By Chris Powell
Having gone to war to overthrow the Gadhafi regime in Libya, knocking that country back into tribalism and anarchy, the United States now is outraged that what passes for national authority there was unable to protect the U.S. ambassador and the other Americans who were besieged and murdered at the consulate in Benghazi.
The U.S. wars overthrowing the Saddam Hussein regime in Iraq and the Taliban regime in Afghanistan have had similar consequences, making both countries murderous and ungovernable. Meanwhile the “Arab Spring” in Egypt, the revolutionary overthrow of the Mubarak regime, has just unleashed religious persecution and reiterated authoritarianism.

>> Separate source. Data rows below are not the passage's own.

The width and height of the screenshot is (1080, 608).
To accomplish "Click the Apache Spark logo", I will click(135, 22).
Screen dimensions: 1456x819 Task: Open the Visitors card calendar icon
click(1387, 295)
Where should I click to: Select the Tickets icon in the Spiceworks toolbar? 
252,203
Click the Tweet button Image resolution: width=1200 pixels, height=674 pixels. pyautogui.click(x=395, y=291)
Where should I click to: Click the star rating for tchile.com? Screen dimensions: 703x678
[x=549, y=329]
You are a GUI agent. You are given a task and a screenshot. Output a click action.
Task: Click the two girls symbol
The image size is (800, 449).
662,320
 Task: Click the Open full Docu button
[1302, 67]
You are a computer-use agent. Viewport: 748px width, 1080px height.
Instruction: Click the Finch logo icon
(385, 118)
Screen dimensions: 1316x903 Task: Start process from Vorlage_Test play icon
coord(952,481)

So much for nation building and nurturing democracy in the Islamic world. How could anyone ever think that it would turn out otherwise? For Islamic culture is the opposite of Western culture.
After religious wars that were catastrophically bloody but inconclusive, the West gradually decided to separate religion from government, making a path for democracy, innovation, and prosperity. But Islam remains a totalitarian system of thought control. It cements primitivism into place. Any hint of dissent or innovation can be fatal — as was shown this week when Egyptians and Yemenis attacked U.S. embassies in reply to a movie made in the United States mocking Islam. From Marrakesh to Jakarta, heresy can be a capital crime, and being a woman means being a slave.
Western governments usually try to humor Islamic primitivism, sometimes for diplomatic reasons and sometimes out of cowardice, though this only provokes more indignation. If only the West had a leader who dared to talk back frankly to the Islamic world about its primitivism and to defend liberty.
This week President Obama did scold the new Islamist government in Egypt over the attack on the embassy in Cairo, warning that the Egyptian government’s failure to take responsibility for the attack would be “a real big problem.” But having subsidized both Egypt and Israel with many billions of dollars over several decades on the condition that they would not go to war against each other again, the United States is entitled to lecture Egypt. Without those subsidies, Egyptians would starve, their military would rust away, and their political class would have to stop grafting.
The president might start by quoting Galatians to the Islamic world: “Be not deceived; God is not mocked.” That is, God can take care of Himself and doesn’t need self-righteous mobs in the street proclaiming His greatness. He will be quite as great anyway.
Chris Powell is managing editor of The Journal Inquirer in Manchester.